AHA Member Spotlight: Richard W. Kaeuper
AHA members are involved in all fields of history, with wide-ranging specializations, interests, and areas of employment. To recognize our talented and eclectic membership, AHA Today features a regular AHA Member Spotlight series.
Alma maters: BA, magna cum laude, Capital University (Columbus, Ohio), 1963; PhD, Princeton University, 1967
Fields of interest: medieval European state-building, law and public order, chivalry, popular religion
When did you first develop an interest in history?
I cannot remember a time when I was not interested in history, though for a time in college I almost became a chemist.
What projects are you working on currently?
As I write I am about to send to Cambridge University Press the general book on medieval chivalry that they commissioned me to write. While serving as the Bullough Fellow at the Medieval Institute, University of St. Andrews, Scotland, next term, I will begin a book on the Burgundian Louis de la Trémoille. My collected essays (edited by Christopher Guyol) are forthcoming at Brill. A multi-authored book on the societal impact of medieval warfare is in process (with the aid of Daniel Franke and Craig Nakashian). I am also serving (with the assistance of Samuel Claussen) as medieval European editor for the multi-volume World History of Violence in process at CUP. With Donald and Sara Maddox I am beginning some projects on medieval texts supplied with historical studies. I continue to teach.
Have your interests changed since graduation? If so, how?
Beginning with an interest in state-building and violence, I became convinced of the value of careful use of literary sources as an historian. These interests brought my work into study of chivalry, which I believe cannot be understood without close inquiry into lay religious ideals and practices.

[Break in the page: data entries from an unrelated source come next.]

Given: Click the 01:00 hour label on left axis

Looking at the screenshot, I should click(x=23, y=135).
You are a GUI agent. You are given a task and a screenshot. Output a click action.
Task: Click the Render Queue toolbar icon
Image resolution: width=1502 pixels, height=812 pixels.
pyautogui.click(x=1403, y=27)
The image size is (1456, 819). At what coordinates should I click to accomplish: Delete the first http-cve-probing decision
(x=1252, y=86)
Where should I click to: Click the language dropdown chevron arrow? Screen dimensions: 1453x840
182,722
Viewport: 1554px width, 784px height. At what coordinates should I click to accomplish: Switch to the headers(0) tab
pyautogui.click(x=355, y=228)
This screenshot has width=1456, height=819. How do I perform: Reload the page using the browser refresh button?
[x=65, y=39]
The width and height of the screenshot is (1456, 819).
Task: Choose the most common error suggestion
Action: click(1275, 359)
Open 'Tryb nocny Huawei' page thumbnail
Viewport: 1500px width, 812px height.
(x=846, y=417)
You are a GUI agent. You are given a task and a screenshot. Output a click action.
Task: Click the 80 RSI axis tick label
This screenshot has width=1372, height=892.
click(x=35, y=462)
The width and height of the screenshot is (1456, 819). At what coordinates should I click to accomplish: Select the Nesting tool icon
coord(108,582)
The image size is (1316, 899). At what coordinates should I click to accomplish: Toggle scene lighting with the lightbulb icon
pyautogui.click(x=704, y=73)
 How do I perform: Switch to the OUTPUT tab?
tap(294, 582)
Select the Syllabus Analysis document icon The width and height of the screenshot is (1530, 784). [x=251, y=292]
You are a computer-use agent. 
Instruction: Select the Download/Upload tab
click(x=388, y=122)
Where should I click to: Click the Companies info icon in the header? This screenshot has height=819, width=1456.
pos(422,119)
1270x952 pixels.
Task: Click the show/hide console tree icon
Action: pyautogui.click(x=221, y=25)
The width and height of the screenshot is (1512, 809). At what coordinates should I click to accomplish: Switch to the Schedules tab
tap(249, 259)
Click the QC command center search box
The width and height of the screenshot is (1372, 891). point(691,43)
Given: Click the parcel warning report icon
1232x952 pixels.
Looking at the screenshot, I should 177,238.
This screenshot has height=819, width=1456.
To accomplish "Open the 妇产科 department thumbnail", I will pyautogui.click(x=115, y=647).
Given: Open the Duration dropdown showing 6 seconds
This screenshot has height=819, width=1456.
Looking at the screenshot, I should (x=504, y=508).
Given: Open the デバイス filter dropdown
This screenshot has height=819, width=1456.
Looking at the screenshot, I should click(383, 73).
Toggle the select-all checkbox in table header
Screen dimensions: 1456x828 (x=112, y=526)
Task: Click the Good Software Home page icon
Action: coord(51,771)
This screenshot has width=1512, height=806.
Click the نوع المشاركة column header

What do you value most about the history profession?
I am continually amazed that in our profit-driven and materialist society entire adult lives can be invested in analyzing human behavior across centuries of time past. It is a truly splendid vocation.
Why did you join the AHA?
Because I wanted to be a part of the profession I love and to keep in touch with its practitioners.
Do you have a favorite AHA annual meeting anecdote you would like to share?
Trying to get an emergency cup of coffee before a job interview years ago at an AHA meeting in Washington, I inadvertently put my thumb into a small individual milk container, shooting a white stream directly across the glasses of the august gent sitting on the stool next to me at the counter. As the milk dripped onto his vest, I became certain he would soon head my job interview, staring at me through milk-stained glasses. Thankfully, I never saw him again.
Other than history, what are you passionate about?
I worship devotedly at the shrines of J.S. Bach (especially the contatas) and Beethoven (especially the incomparable “Fidelio” and the late string quartets). Even the sight of a medieval cathedral or castle structure just coming into view still speeds up my heart rate. Am I allowed to say that, above all, I love Margaret, my wife?
Any final thoughts?
Many departments of history drift chronologically toward heavy emphasis on the recent past. I hope we do not lose sight of the values of studying truly old history, which gets us out of our fish bowl.
This post first appeared on AHA Today.